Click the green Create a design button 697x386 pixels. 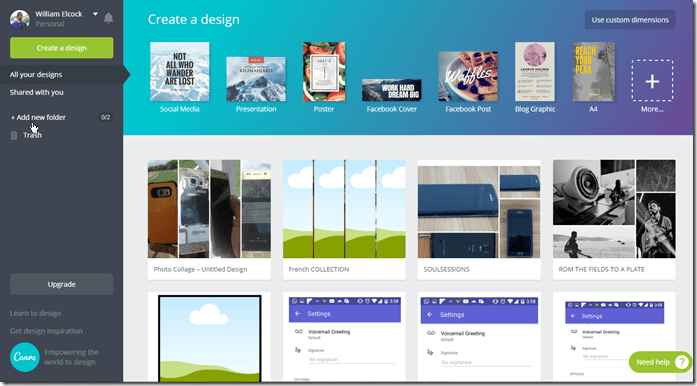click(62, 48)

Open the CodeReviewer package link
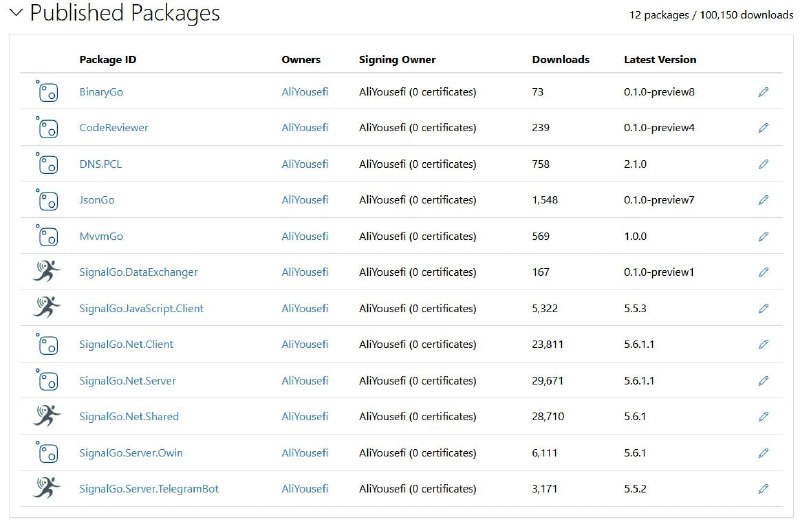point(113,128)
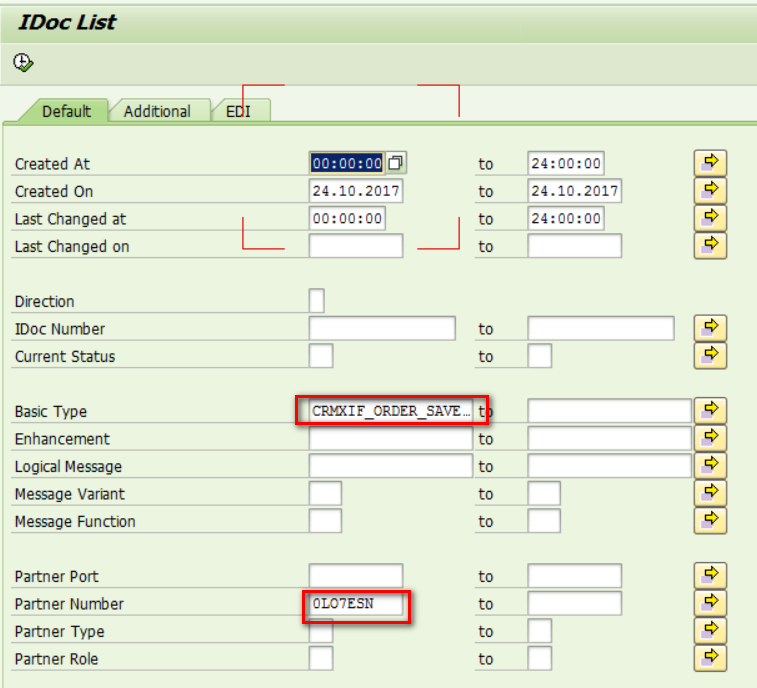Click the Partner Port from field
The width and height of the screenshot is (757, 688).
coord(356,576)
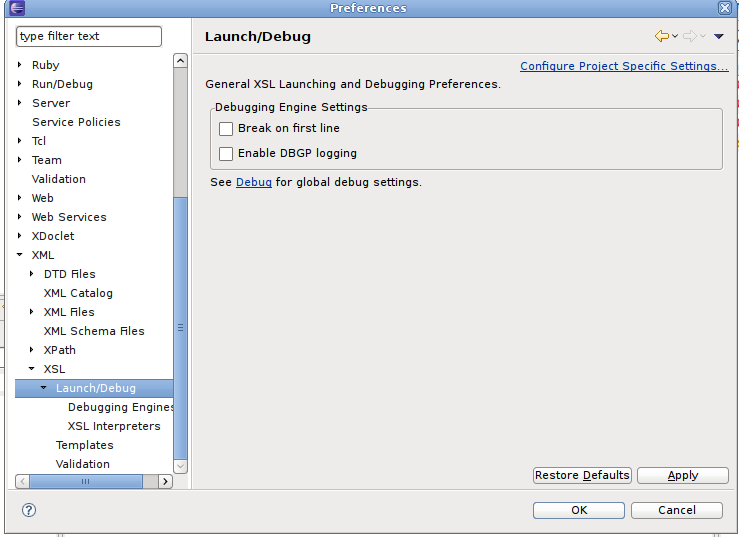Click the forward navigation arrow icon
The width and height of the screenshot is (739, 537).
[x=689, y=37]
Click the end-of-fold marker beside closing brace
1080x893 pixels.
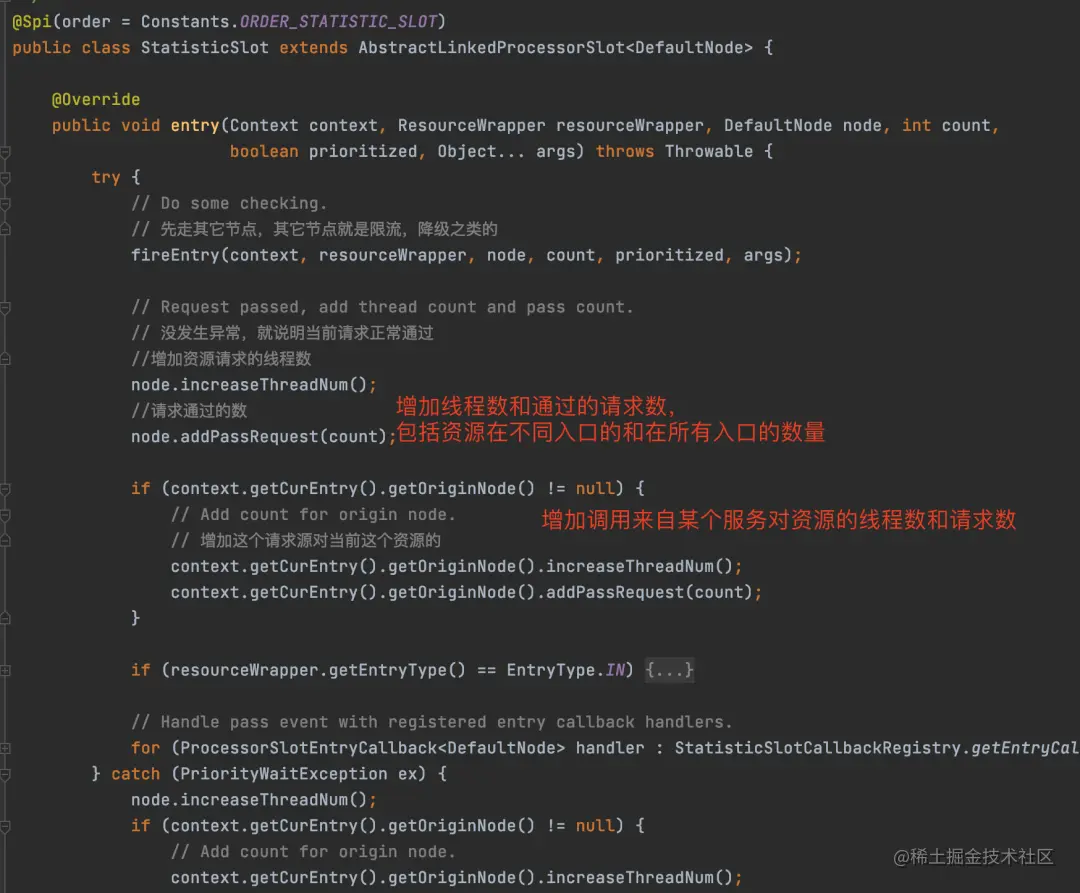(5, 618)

...

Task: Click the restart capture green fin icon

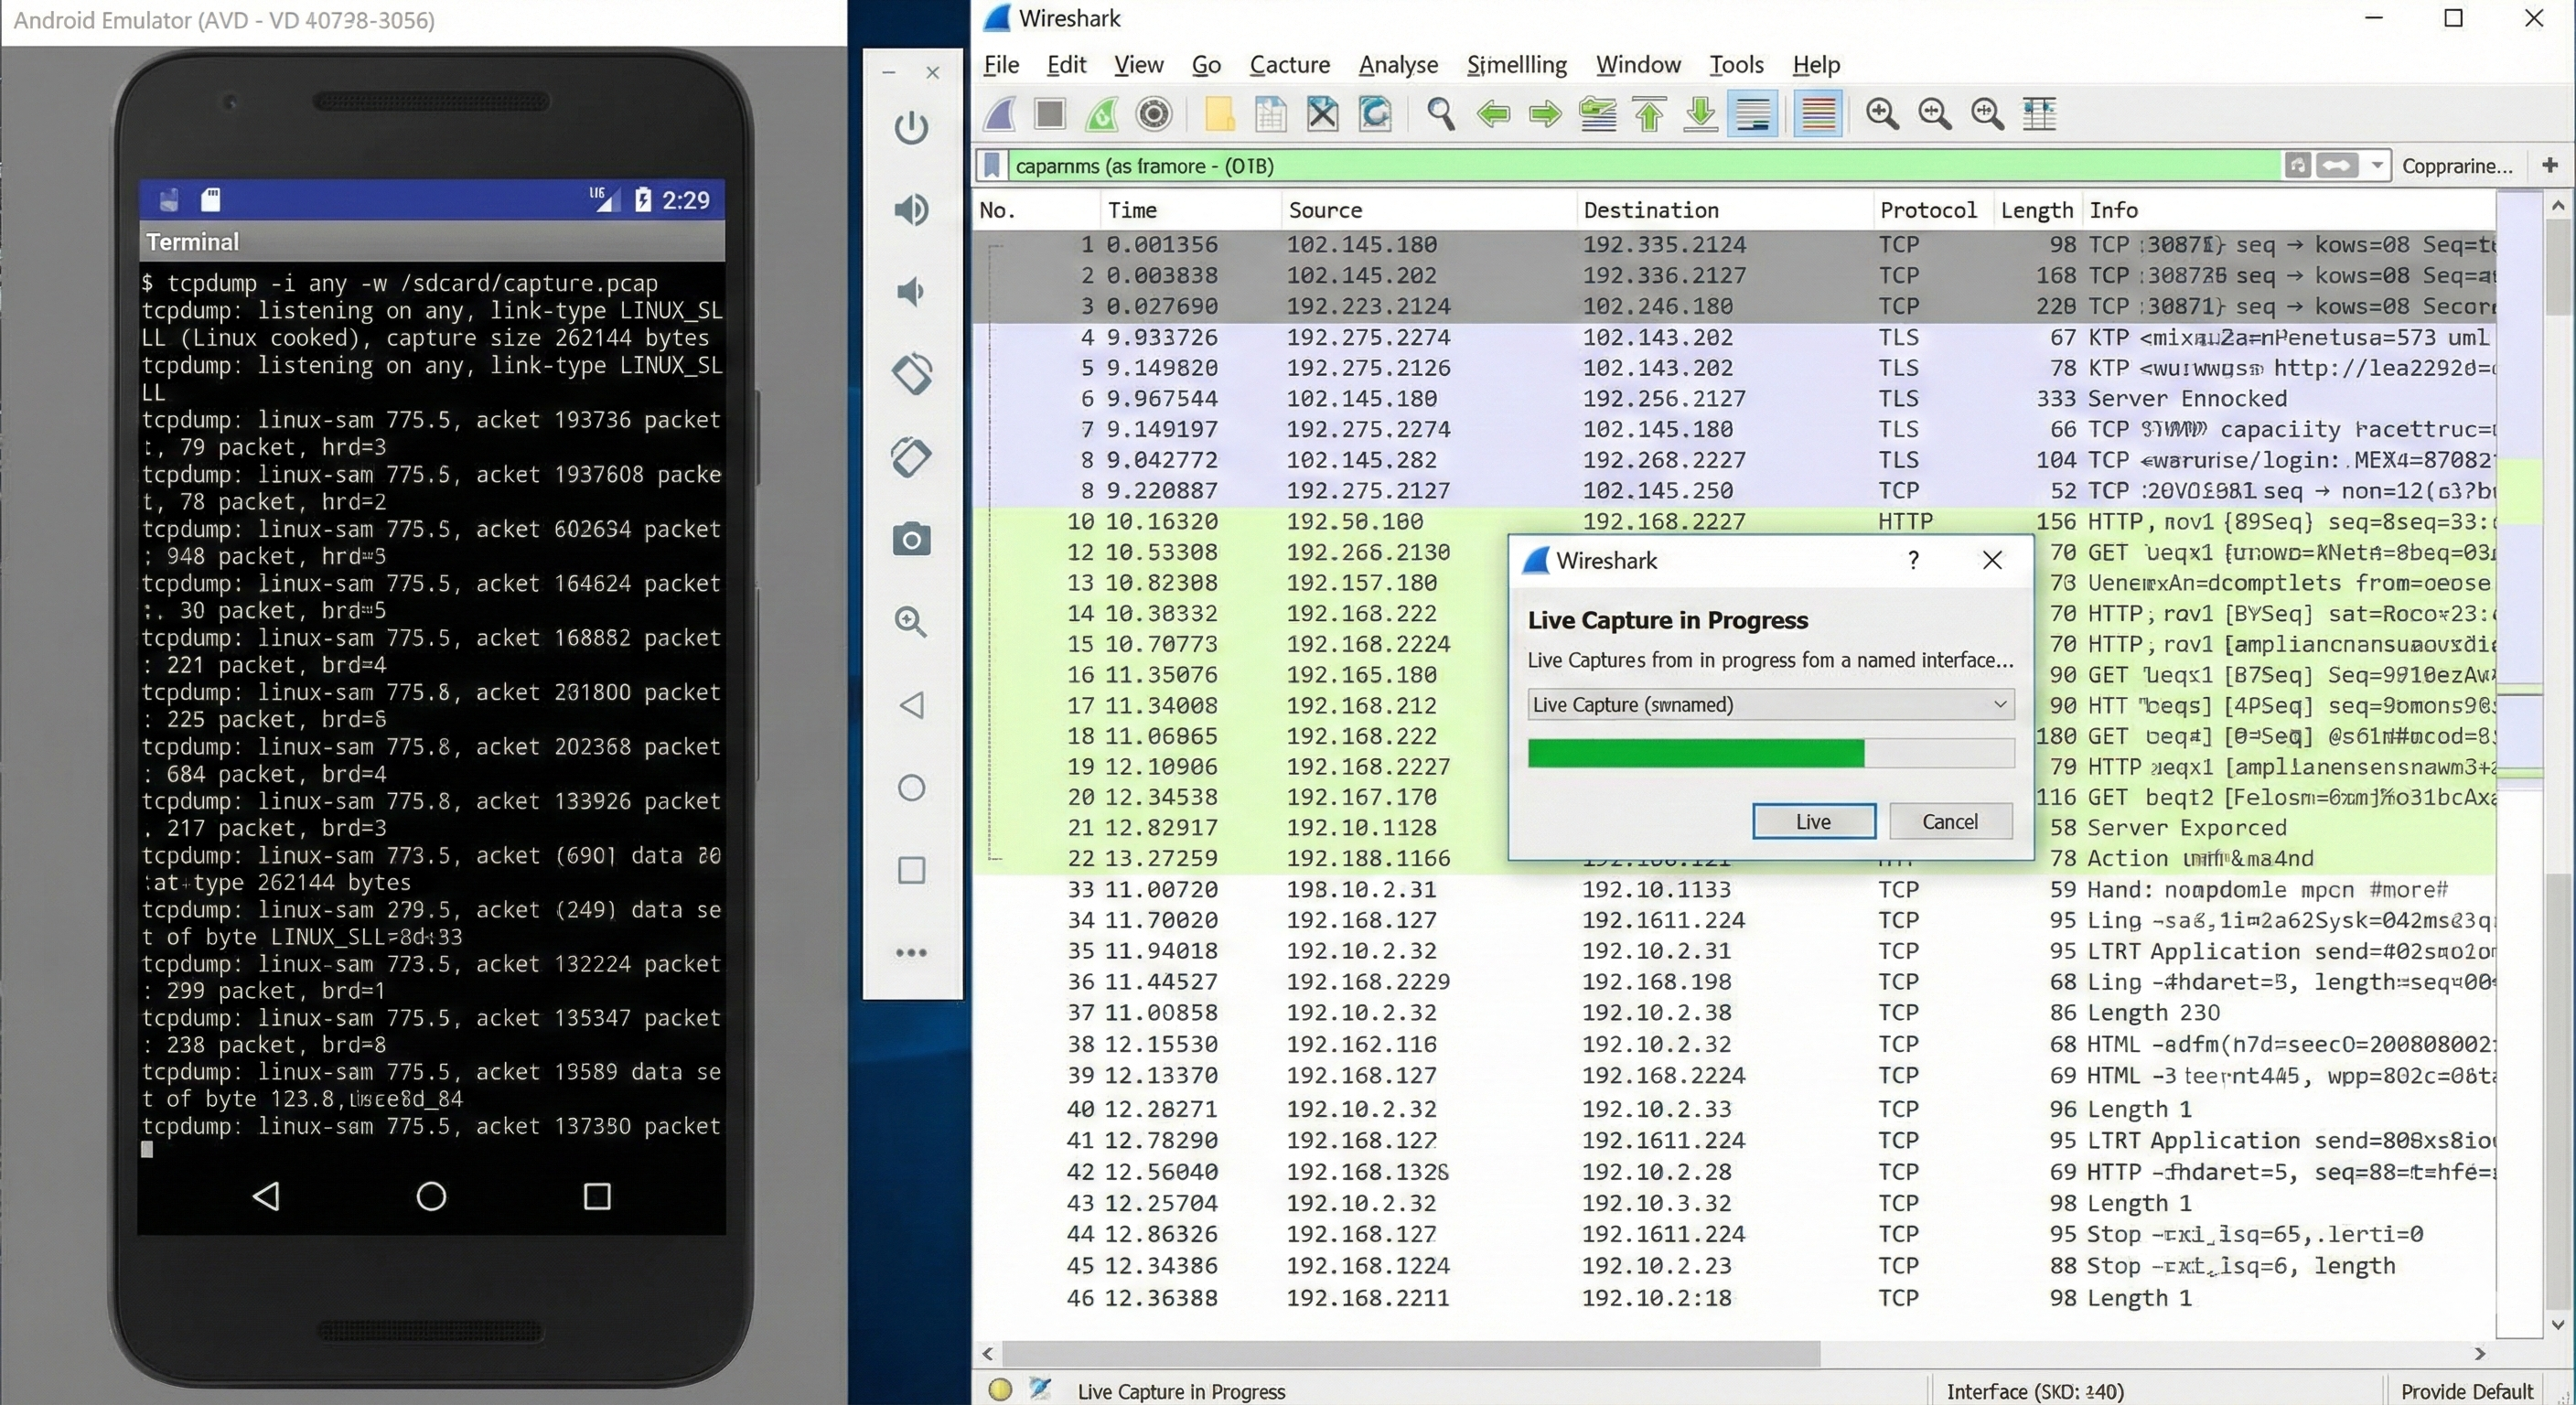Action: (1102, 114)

* * *

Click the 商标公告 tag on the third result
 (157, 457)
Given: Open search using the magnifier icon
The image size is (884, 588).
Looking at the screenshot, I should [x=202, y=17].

— TASK STATEMENT —
Please convert the listing lines from the line containing "Given: Open search using the magnifier icon" to the line containing "Looking at the" into a numbered list, leaving out any blank lines.

— SOLUTION —
1. Given: Open search using the magnifier icon
2. The image size is (884, 588).
3. Looking at the screenshot, I should [x=202, y=17].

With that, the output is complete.